Clean it up in `postStop`.
5. **`--network=homey`** — all containers join the private `homey` podman
network. Inter-container traffic uses container names as hostnames; host
access is via explicit `ports` mappings to `127.0.0.1:<port>`.
6. **Systemd ordering** — always express `after`/`requires` dependencies
explicitly. The external HD mount unit is `mnt-data.mount`; containers that
need storage must depend on it.
### Adding a New Service
1. Create `modules/services/<name>.nix` following the existing module pattern.
2. Add `homey.<name>.enable = false` as the default option.
3. Import the new module in `flake.nix` (in the `modules` list inside `mkHost`).
4. Enable it in `hosts/pi-main/default.nix`.
5. Add a Caddy virtual host block in `modules/caddy.nix`.
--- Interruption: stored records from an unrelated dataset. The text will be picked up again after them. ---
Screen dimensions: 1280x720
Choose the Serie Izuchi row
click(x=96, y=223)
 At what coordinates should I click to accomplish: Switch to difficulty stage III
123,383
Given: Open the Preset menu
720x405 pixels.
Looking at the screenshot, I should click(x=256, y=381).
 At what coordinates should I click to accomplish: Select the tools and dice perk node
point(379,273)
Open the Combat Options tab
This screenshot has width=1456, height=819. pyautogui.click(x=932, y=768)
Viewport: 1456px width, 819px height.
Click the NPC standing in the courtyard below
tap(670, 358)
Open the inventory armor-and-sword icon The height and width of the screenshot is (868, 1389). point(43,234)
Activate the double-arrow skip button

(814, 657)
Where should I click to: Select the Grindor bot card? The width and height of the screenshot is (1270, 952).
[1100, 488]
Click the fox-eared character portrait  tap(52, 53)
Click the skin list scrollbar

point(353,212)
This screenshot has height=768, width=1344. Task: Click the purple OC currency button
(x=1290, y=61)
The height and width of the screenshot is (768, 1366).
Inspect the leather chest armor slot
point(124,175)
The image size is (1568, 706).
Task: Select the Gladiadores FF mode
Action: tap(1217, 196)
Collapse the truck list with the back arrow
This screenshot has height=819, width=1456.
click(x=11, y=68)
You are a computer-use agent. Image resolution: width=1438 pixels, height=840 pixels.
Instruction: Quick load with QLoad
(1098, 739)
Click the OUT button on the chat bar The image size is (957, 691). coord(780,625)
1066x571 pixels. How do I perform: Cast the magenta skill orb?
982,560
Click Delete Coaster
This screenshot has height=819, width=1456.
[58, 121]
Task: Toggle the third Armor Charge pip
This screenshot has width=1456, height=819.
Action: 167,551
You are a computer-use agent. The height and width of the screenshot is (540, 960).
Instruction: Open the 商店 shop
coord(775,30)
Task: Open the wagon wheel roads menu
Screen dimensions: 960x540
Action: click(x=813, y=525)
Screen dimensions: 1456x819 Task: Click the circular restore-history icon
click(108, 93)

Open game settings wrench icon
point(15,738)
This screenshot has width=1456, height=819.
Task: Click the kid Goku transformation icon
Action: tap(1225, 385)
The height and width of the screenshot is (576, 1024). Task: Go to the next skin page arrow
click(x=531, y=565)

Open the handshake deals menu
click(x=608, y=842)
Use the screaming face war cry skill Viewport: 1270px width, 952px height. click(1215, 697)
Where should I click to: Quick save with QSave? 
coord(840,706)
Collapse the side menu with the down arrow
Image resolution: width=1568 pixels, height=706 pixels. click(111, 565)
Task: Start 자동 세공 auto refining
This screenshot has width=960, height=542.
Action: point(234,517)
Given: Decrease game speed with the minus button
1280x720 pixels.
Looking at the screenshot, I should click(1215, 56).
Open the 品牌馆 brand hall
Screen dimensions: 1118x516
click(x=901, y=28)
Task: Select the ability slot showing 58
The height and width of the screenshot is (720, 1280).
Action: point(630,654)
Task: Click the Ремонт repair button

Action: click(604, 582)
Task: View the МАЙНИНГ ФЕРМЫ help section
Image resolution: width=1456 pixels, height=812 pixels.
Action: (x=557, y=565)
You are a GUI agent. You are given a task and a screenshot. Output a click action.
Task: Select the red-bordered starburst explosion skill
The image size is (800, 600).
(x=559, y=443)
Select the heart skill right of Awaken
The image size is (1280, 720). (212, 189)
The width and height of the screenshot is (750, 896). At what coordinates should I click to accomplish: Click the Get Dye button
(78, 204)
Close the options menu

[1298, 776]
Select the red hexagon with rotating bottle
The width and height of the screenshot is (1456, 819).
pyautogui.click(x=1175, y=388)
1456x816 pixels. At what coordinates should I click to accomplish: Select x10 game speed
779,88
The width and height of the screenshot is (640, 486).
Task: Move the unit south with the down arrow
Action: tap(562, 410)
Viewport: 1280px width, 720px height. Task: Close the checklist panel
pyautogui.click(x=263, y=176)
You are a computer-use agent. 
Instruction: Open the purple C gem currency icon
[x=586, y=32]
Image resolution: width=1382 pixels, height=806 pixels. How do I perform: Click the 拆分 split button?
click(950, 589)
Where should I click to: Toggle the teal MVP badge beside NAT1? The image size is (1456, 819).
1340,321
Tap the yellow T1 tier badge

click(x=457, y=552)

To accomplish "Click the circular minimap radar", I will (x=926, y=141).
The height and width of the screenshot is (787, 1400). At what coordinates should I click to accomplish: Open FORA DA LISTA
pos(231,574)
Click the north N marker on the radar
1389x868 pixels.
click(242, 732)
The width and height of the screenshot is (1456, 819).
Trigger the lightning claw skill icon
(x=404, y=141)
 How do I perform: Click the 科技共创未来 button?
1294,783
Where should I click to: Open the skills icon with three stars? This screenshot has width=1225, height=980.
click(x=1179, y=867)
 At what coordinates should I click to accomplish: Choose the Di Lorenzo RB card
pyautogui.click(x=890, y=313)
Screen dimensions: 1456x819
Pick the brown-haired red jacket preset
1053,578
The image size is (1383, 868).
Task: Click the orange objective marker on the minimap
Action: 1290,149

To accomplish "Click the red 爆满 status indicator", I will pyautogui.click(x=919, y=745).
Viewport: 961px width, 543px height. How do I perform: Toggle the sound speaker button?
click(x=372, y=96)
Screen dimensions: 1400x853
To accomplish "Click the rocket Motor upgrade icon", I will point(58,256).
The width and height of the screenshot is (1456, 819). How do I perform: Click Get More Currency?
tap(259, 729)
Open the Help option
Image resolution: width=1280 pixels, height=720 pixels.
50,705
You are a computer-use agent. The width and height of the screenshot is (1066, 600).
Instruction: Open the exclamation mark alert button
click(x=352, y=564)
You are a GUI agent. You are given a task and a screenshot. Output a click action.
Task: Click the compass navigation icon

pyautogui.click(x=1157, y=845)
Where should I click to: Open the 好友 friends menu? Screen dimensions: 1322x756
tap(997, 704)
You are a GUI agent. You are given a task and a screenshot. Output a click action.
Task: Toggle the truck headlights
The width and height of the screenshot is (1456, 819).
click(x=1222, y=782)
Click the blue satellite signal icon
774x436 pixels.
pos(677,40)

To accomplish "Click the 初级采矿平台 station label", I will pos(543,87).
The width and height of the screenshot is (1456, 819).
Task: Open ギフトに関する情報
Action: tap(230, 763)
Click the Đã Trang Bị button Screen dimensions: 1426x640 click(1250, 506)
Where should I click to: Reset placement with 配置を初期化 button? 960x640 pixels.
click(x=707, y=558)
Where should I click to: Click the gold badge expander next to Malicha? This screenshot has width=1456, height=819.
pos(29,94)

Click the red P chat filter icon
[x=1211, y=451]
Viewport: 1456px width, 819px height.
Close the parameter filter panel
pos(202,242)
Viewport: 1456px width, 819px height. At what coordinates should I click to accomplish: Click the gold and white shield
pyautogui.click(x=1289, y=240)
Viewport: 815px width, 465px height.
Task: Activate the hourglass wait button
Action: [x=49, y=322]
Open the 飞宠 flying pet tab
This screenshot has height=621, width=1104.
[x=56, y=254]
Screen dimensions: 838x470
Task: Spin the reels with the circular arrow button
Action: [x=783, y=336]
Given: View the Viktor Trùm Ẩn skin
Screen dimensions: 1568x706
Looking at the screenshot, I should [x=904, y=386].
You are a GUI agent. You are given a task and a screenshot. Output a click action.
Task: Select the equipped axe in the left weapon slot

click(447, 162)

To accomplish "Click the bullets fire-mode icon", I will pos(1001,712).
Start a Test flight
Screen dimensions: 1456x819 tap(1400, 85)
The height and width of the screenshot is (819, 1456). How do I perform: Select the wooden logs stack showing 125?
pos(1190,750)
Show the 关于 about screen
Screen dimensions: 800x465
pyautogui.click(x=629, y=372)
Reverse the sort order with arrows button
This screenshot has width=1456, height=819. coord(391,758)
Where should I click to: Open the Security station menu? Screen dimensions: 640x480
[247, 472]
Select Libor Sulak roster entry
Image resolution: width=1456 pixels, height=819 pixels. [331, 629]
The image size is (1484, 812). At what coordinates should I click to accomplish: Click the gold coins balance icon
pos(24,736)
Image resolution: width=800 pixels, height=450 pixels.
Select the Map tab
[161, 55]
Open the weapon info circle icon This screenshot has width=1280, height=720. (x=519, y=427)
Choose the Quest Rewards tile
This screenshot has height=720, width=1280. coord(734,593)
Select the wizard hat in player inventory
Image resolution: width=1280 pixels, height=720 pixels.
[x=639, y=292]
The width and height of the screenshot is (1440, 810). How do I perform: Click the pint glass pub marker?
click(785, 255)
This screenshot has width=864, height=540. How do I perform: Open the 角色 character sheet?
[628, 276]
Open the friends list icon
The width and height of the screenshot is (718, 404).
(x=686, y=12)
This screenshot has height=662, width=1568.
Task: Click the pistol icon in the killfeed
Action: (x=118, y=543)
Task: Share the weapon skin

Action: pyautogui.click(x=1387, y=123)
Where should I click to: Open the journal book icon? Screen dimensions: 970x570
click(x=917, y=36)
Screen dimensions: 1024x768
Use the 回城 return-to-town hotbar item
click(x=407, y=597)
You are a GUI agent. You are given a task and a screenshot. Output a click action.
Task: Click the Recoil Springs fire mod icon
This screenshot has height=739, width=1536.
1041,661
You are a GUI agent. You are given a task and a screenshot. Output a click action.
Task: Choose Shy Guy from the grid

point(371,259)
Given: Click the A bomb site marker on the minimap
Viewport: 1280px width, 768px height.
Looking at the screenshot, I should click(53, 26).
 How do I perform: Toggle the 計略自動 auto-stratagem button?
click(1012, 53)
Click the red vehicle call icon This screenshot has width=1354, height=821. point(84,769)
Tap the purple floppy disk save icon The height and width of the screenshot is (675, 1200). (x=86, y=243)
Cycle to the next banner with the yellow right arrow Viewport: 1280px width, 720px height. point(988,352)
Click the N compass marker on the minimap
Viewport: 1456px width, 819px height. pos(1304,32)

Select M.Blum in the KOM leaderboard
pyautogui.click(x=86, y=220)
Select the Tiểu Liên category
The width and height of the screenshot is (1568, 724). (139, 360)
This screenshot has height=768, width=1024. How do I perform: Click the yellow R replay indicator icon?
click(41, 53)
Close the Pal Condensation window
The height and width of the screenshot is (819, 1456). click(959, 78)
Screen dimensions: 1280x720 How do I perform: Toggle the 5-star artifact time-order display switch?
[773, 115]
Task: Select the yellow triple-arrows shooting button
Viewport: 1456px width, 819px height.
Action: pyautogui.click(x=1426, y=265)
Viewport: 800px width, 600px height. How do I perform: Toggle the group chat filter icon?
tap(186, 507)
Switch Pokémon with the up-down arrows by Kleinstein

6. Add the service data directory to `modules/storage.nix` `tmpfiles.rules`.
7. Add the data path to the `paths` list in `modules/backup.nix`.
8. Add any new secrets to `secrets/secrets.yaml` (plaintext) and document them.
### Updating or Regenerating Secrets
```bash
# Edit the encrypted file — sops opens $EDITOR
sops secrets/secrets.yaml
# Copy updated secrets to the Pi and rebuild
rsync secrets/secrets.yaml admin@pi-main:/path/to/homey/secrets/
ssh admin@pi-main 'sudo nixos-rebuild switch --flake /path/to/homey#pi-main'
```
### Debugging Containers
```bash
# List all running containers
podman ps
# Follow logs for a service
journalctl -fu podman-authelia.service
# Drop into a running container
podman exec -it authelia sh
# Restart a single service
sudo systemctl restart podman-gitea.service
# Check why a service failed to start
systemctl status podman-openldap.service
journalctl -u podman-openldap.service --since "5 min ago"
```
---
## Outstanding TODOs
These items are known gaps that need to be addressed before the setup is
production-ready:
- [ ] **`caddy.nix` — fix `vendorHash`**: The Caddy build with the Cloudflare
DNS plugin uses `lib.fakeHash` as a placeholder. After the first `nix build`,
replace it with the hash Nix reports in the error message.
- [ ] **`hosts/pi-main/default.nix` — fill in real values**:
- SSH public key in `users.users.admin.openssh.authorizedKeys.keys`
- External HD device path in `homey.storage.device`
- Backup repository URL in `homey.backup.repository` — must be an S3-compatible
URL, e.g. `"s3:https://s3.us-west-002.backblazeb2.com/your-bucket-name"`
- [ ] **`secrets/secrets.yaml` — populate and encrypt**: Fill in all secret
values (old passwords from k8s + freshly generated ones, including
`restic/s3_access_key_id` and `restic/s3_secret_access_key`), then run
`sops --encrypt --in-place secrets/secrets.yaml` before committing.
- [x] **`secrets/.sops.yaml` — PGP key**: The encryption subkey
`076AA297579A0064` is already in `.sops.yaml`.
- [ ] **Cloudflare Tunnel**: Create the tunnel in the Zero Trust dashboard,
copy the tunnel token into secrets, and configure public hostnames. See
`modules/cloudflared.nix` and Phase 3 of `PORTING.md` for details.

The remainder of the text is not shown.